The liver has a variety of functions. Its two main functions are synthesising and detoxifying.


  • It helps to break down and store various nutrients like carbohydrates, proteins and fat.

  • Whenever there is excess glucose in the blood, it converts it to fat and stores it.

  • If the blood glucose levels are low it breaks down fat and protein into glucose.

  • It stores vitamins A, D, K , B12, Folate.

  • Liver is responsible for a variety of protein syntheses. It helps in the synthesis of substances for clotting of blood, as well as albumin (the most important protein).


It breaks down drugs, alcohol and poisons absorbed from the intestines.

It is said that, “Liver failure is power failure.”

What is the relation between alcohol and Liver disease?

The liver takes up alcohol from the blood stream. (One of the main functions of the liver is to clean up the blood of various poisons and the intestines from invading organisms.) The liver breaks down alcohol (metabolises) and thus bears the brunt of this poison. Intake of 3 units of alcohol or more in men and 2 or more units in women for more than five years causes disease.

What is cirrhosis of the liver?

Cirrhosis of the liver is the end result of various insults on the liver. The insults could be poisons or viruses. It is a process wherein the normal liver tissue is replaced by non-functioning fibrous tissue. This alters the blood flow within the liver causing other pathways to open thus resulting in various complications.

What are the complications of cirrhosis liver?

Complications are:

  • Fluid retention causing large and distended abdomen.

  • This retention of fluids with a reduction in the synthesis of proteins can lead on to swelling of the legs (Oedema).

  • There can be Anaemia (low Haemoglobin) and susceptibility to infections.
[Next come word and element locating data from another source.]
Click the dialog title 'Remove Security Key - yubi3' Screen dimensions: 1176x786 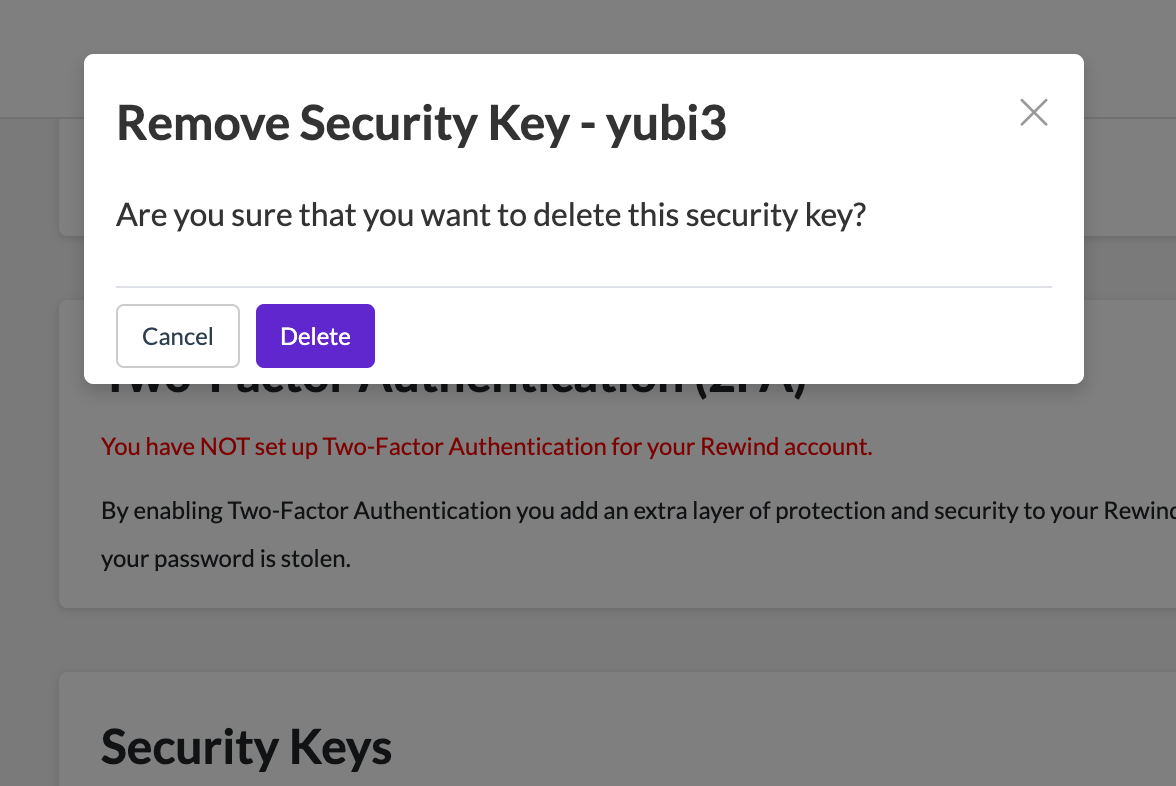point(421,123)
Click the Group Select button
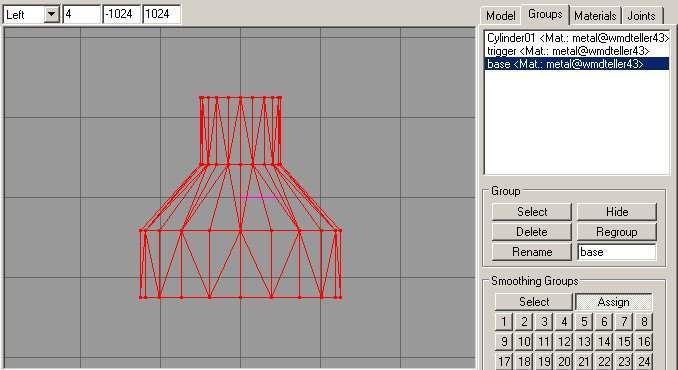Screen dimensions: 678x370 point(532,212)
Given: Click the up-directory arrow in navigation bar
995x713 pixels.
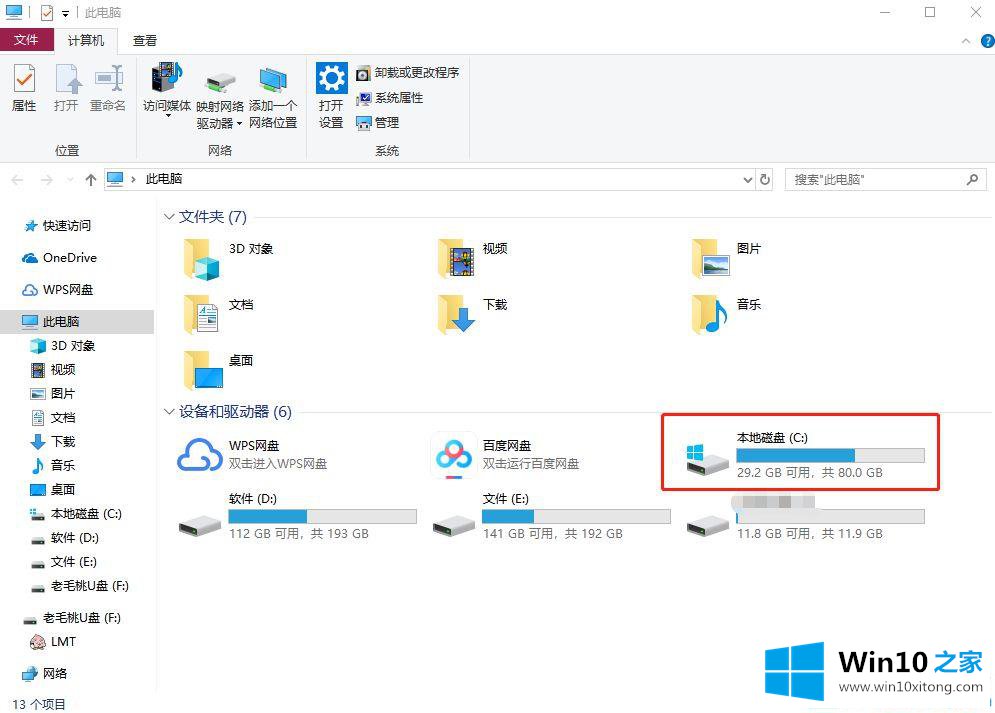Looking at the screenshot, I should 91,179.
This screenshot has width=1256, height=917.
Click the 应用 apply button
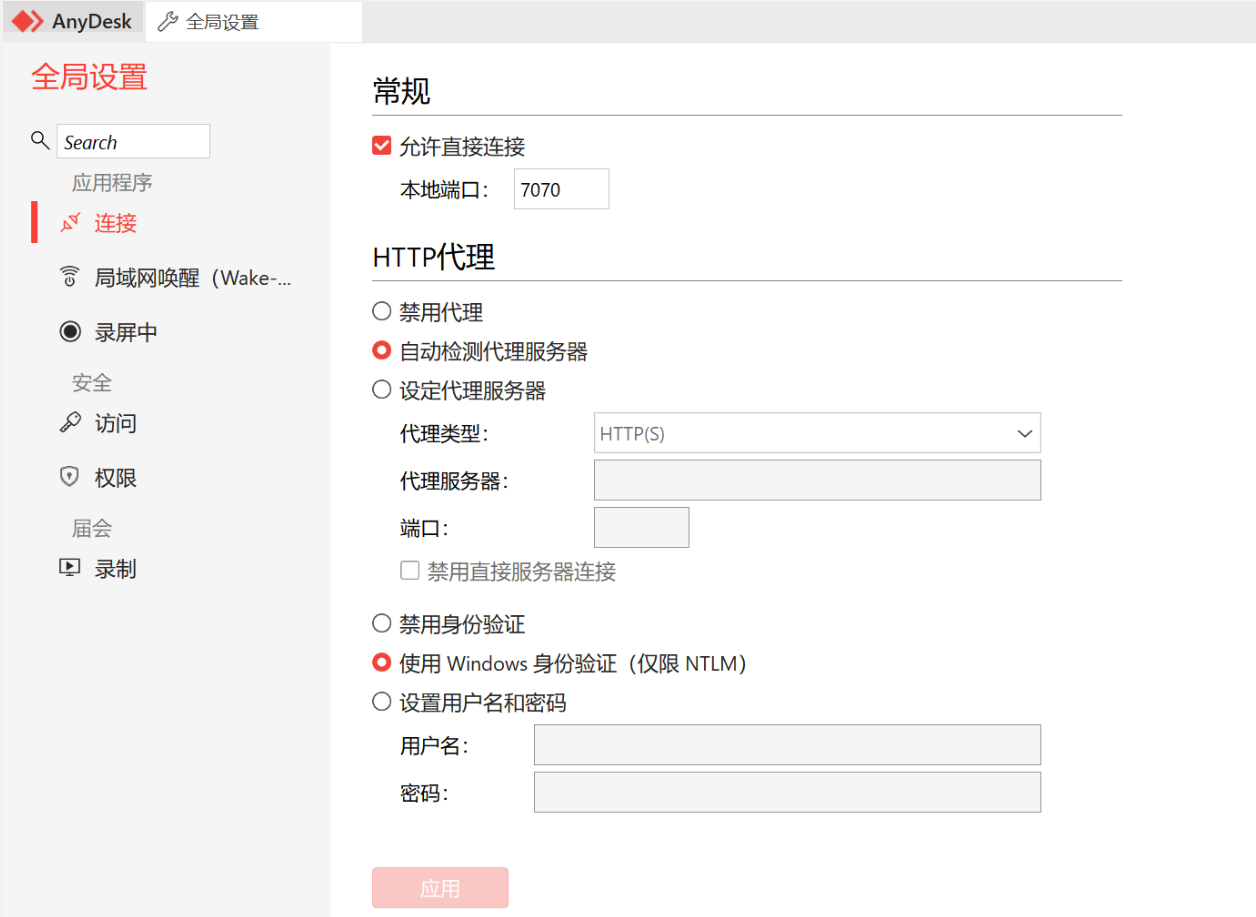point(440,888)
  • The blood flow through the liver could be blocked causing alternate pathways to open up. This leads to dilatation of veins especially in the lower end of the food pipe (oesophagus). These veins can rupture causing massive bleeding. The liver can fail in its function of removing various poisons in the body causing altered behaviour patterns and eventually coma and death.

What are the signs of liver failure?

Signs of liver failure include, jaundice, bleeding tendency, distension of the abdomen, swollen feet, reduced urine output, altered consciousness, tremors in the hand, wasting of the muscles etc.

Dr. Vikram Ananthakrishnan M.S., D.N.B., F.R.C.S.
Dr.Vikram Ananthakrishnan completed his M.S. in General Surgery from the Grant Medical College, Bombay and then his Diplomate of The National Board, India (D.N.B). He completed his F.R.C.S. from Royal College of Surgeons, Glasgow, U.K.

Dr.Vikram is currently an Assistant Professor in the Department of General Surgery at Sri Ramachandra Medical College, Chennai. He is also a visiting consultant at The Apollo Hospitals, Chennai.